Data provided section start
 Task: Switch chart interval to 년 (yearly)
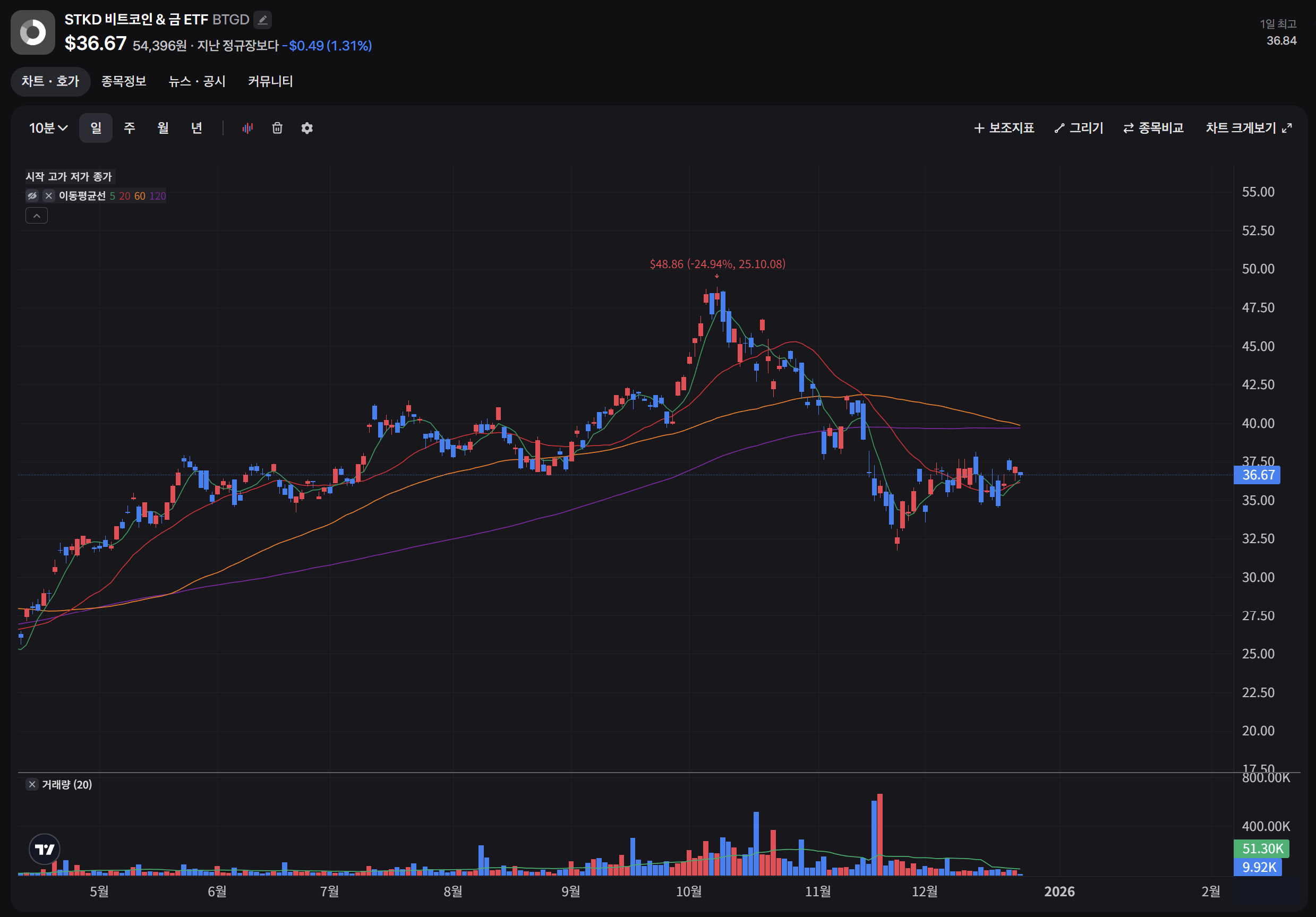(x=196, y=128)
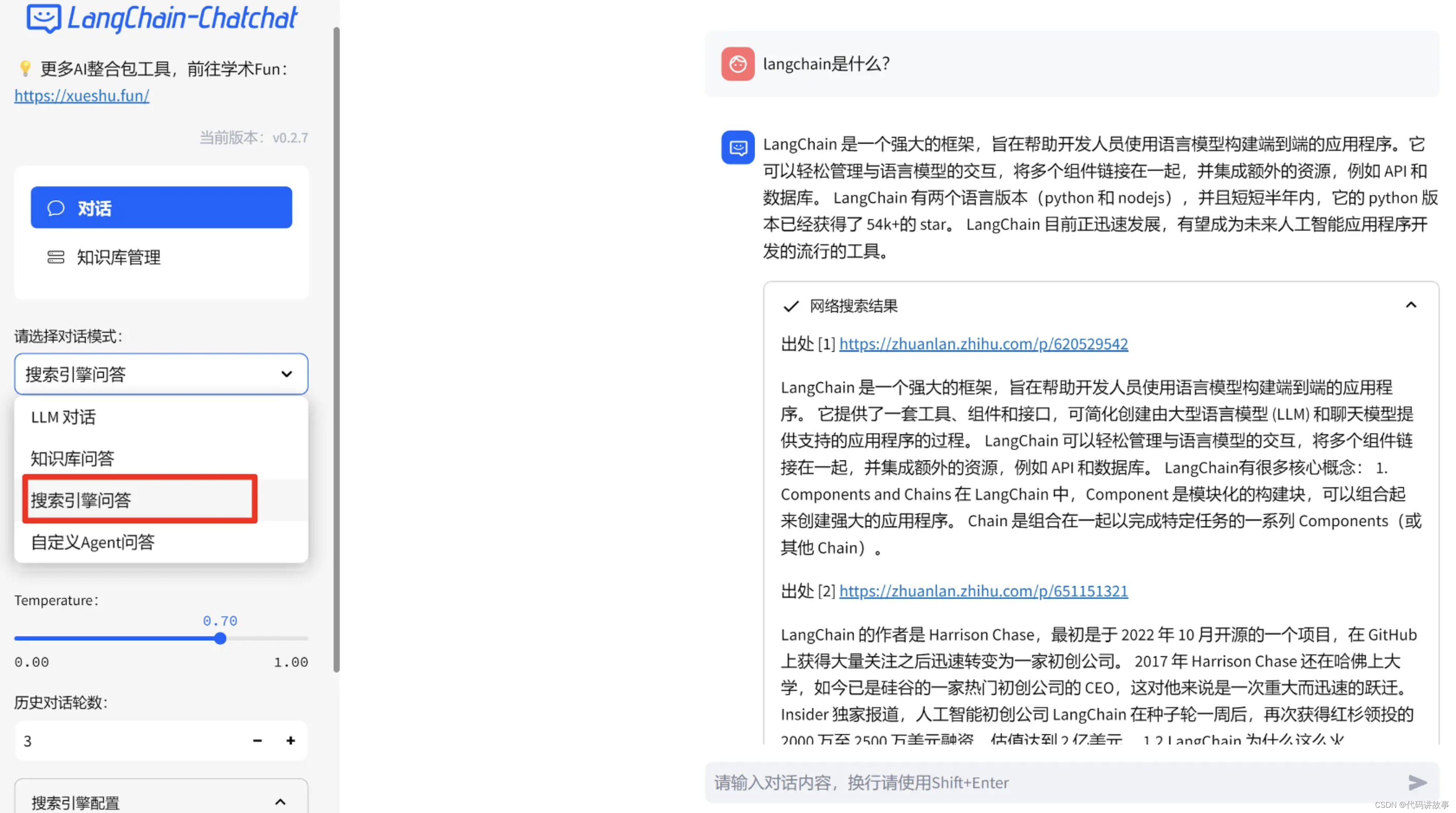Click the lightbulb icon near 更多AI整合包工具

(25, 68)
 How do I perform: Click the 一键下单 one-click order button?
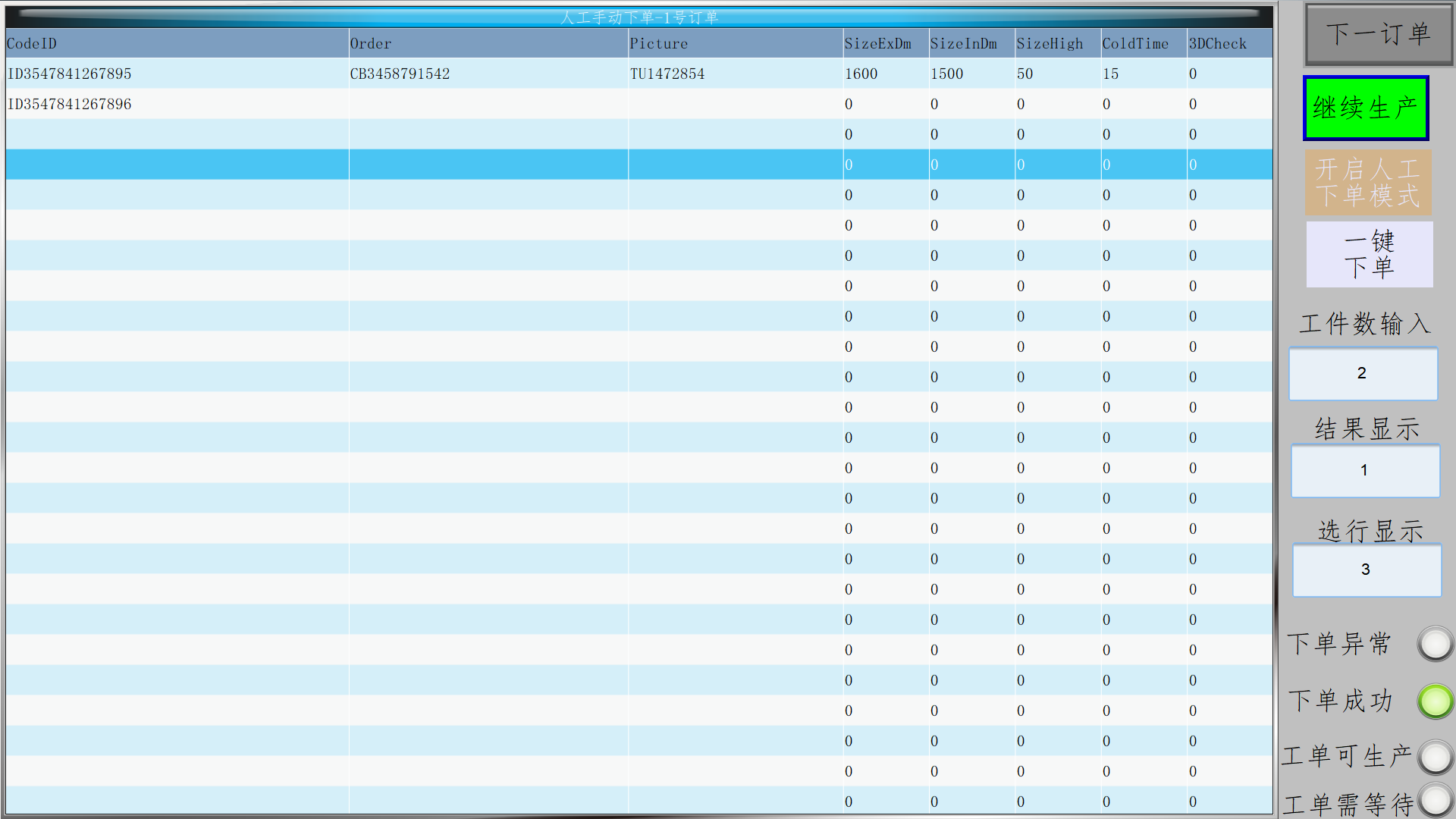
Data provided section end
● **Assignment**: From the first line to the last, retype the entries above exactly, minus the pictures.

● **Written solution**:
 Task: Switch chart interval to 년 (yearly)
(x=196, y=128)
Click the lightbulb icon near 更多AI整合包工具

(25, 68)
 How do I perform: Click the 一键下单 one-click order button?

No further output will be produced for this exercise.